▶ GIVEN RECORDS:
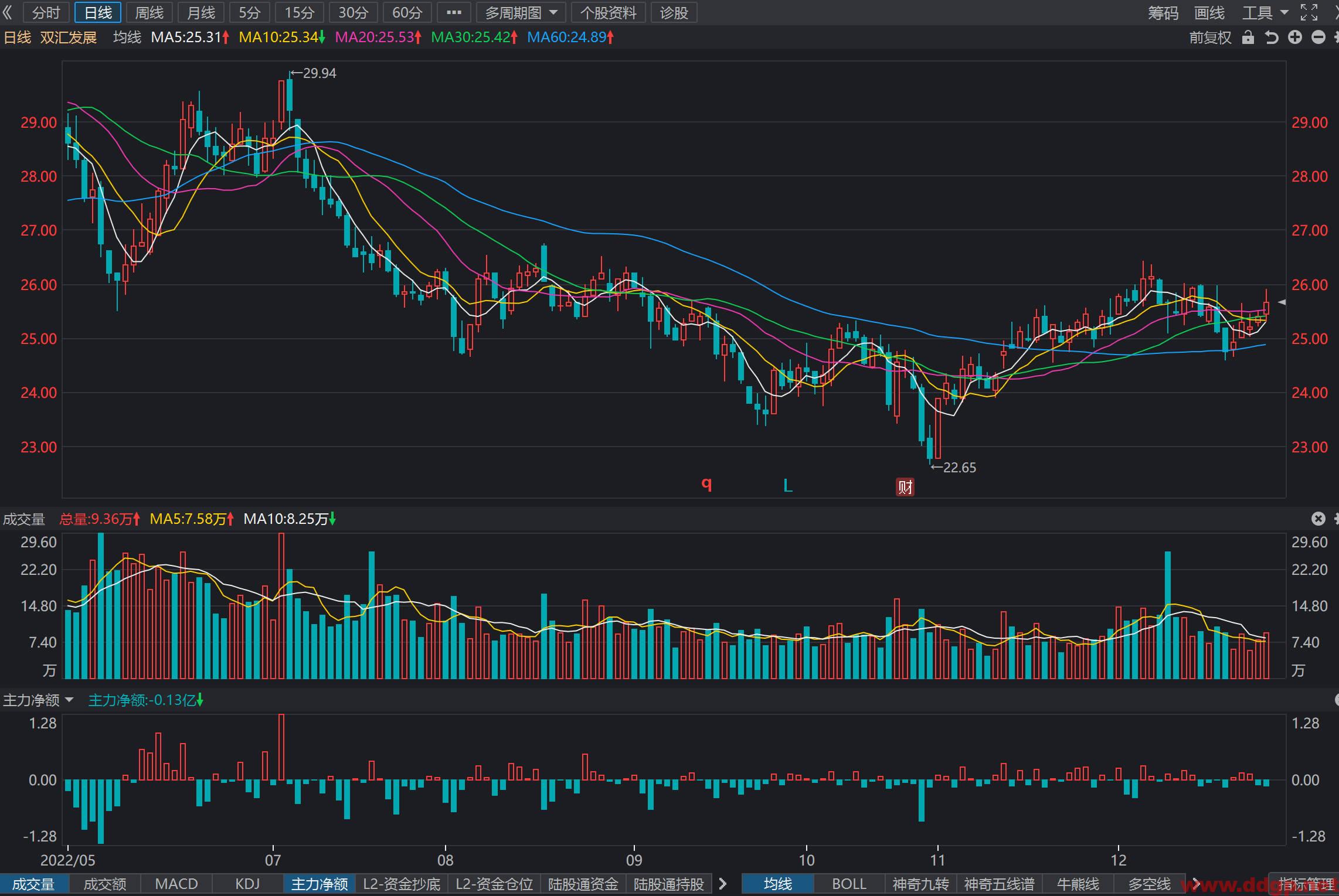
Task: Show more indicator tabs via right arrow
Action: click(722, 884)
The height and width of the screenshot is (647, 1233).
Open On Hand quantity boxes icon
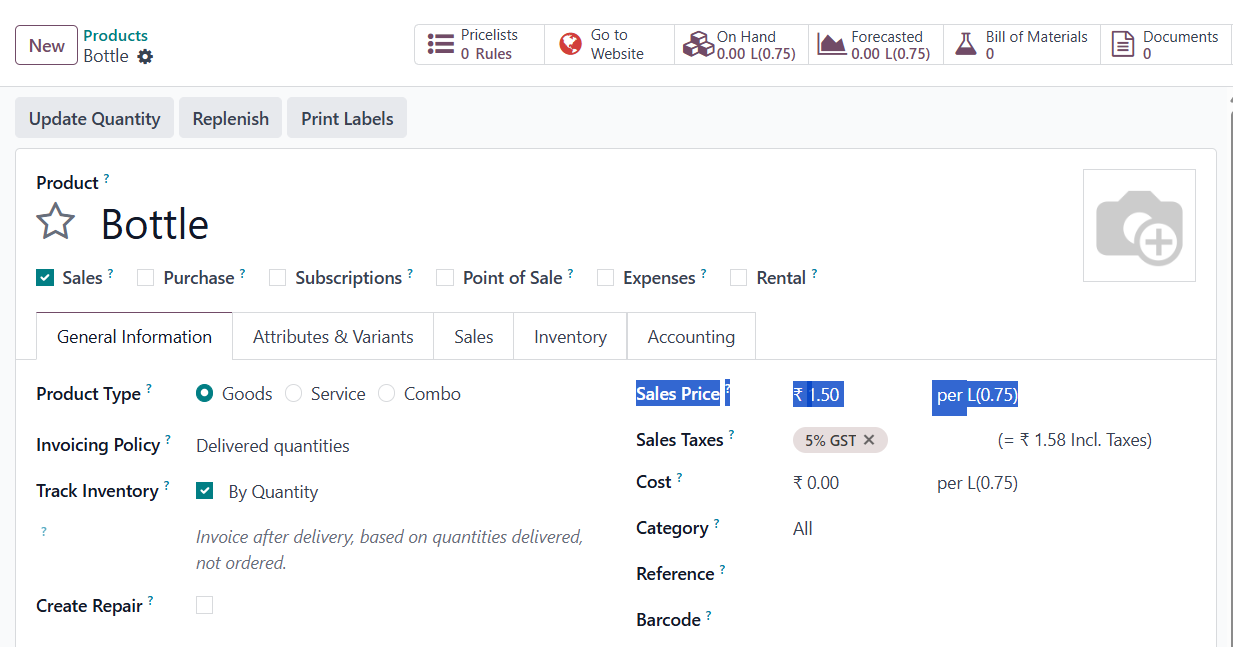click(x=697, y=45)
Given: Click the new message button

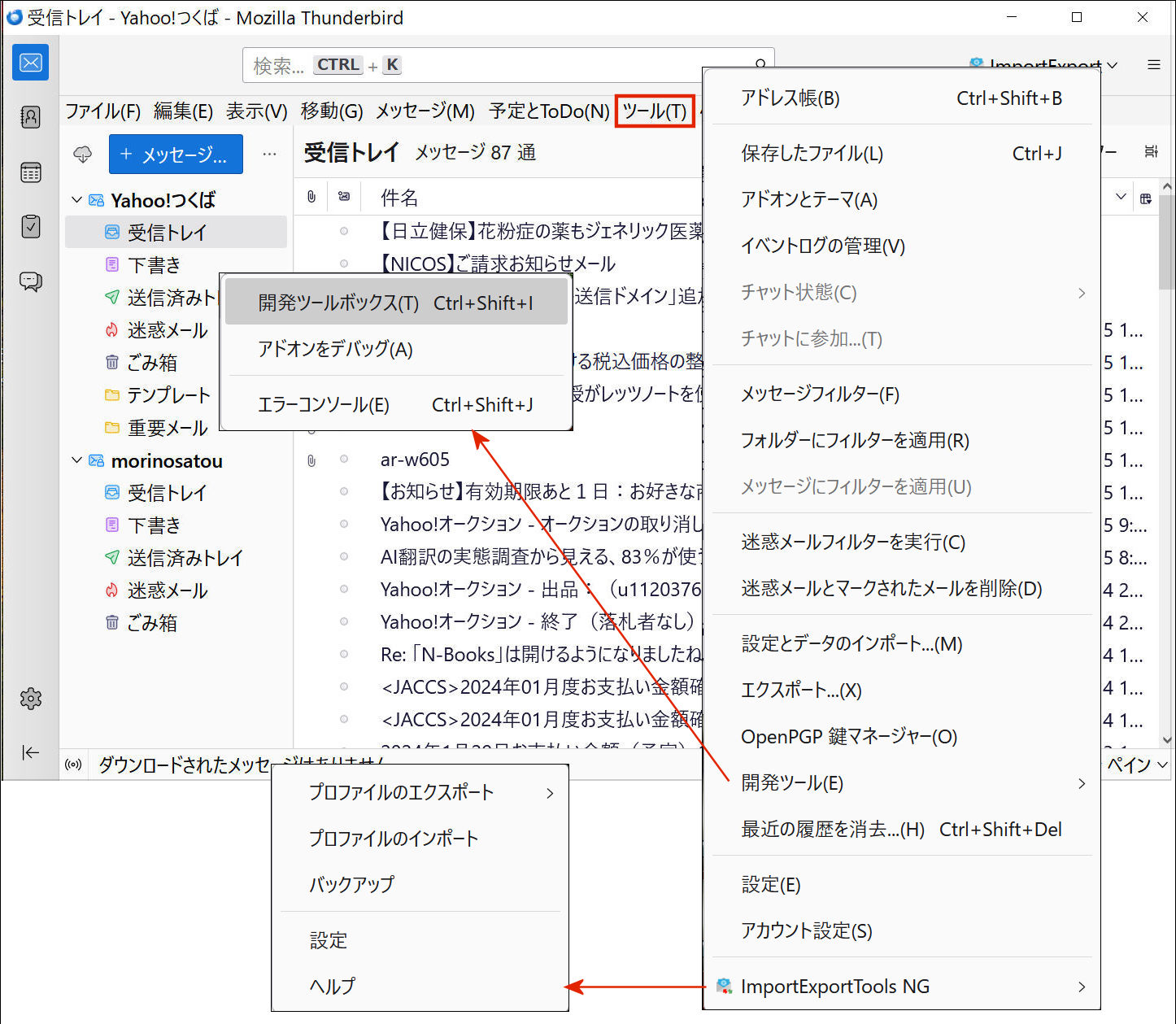Looking at the screenshot, I should [x=176, y=155].
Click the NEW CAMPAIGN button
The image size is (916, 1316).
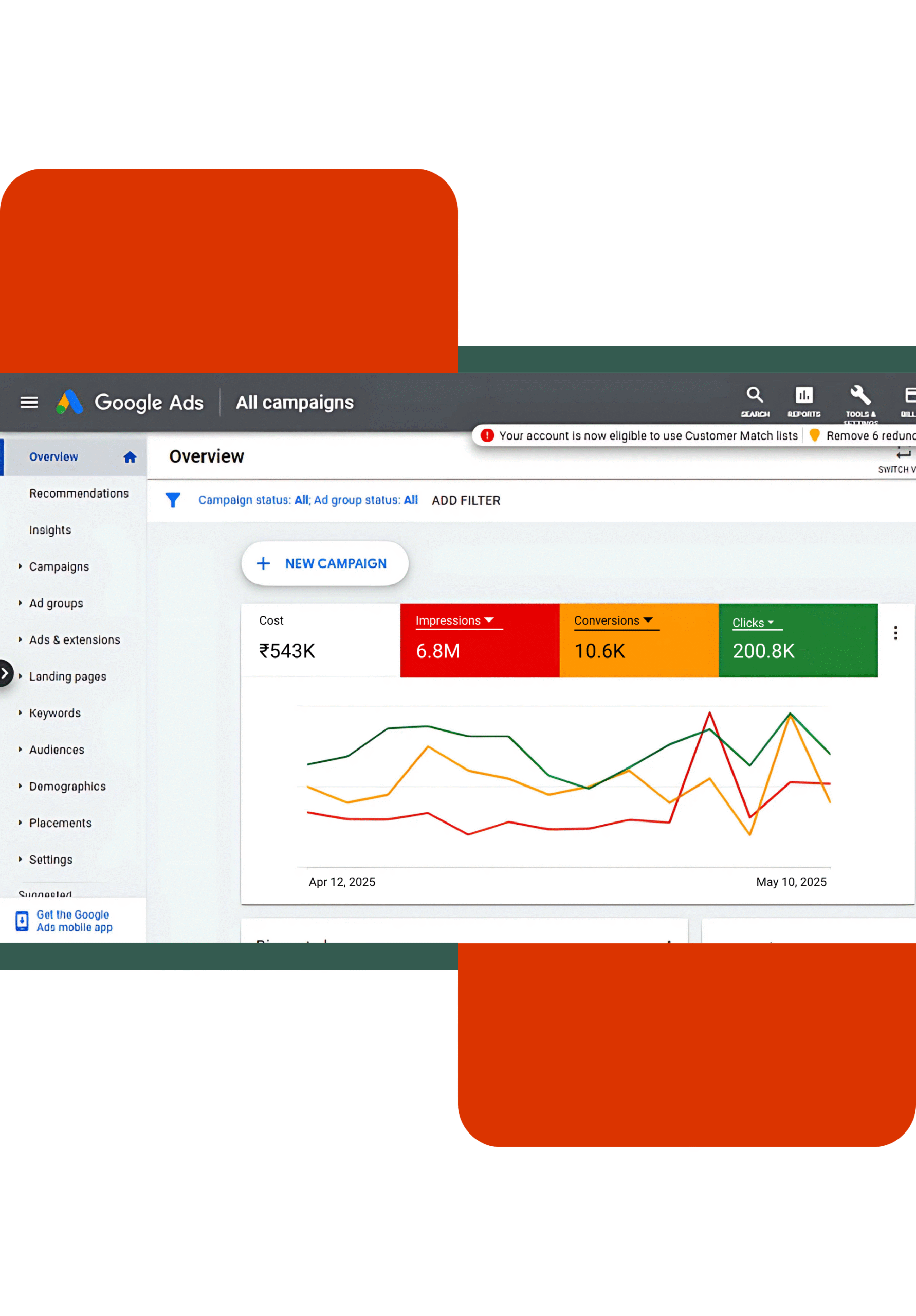(x=324, y=563)
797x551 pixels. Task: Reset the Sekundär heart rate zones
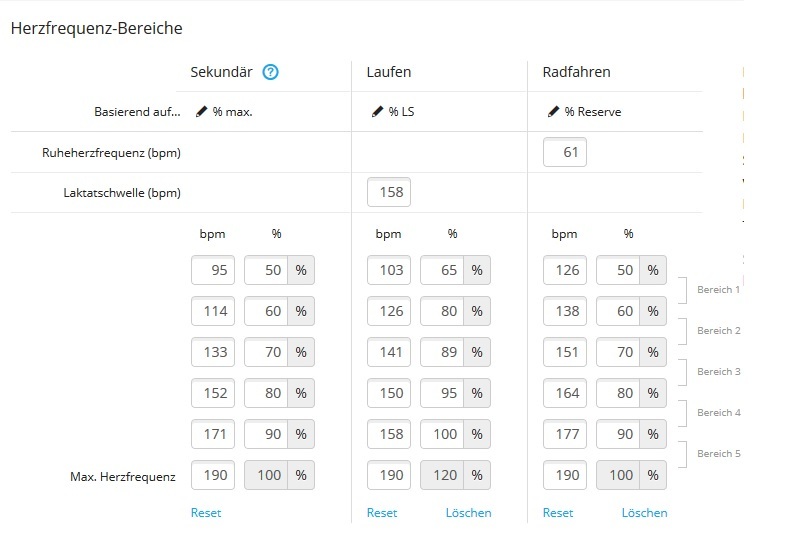pos(206,512)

▶ TASK GOAL: With the pictures excluded, transcribe word for word only the lines from the one containing "The image size is (916, 1316)." through the last line of the records.

▶ YOUR SOLUTION:
The image size is (916, 1316).
(x=324, y=563)
797x551 pixels. Task: Reset the Sekundär heart rate zones
pos(206,512)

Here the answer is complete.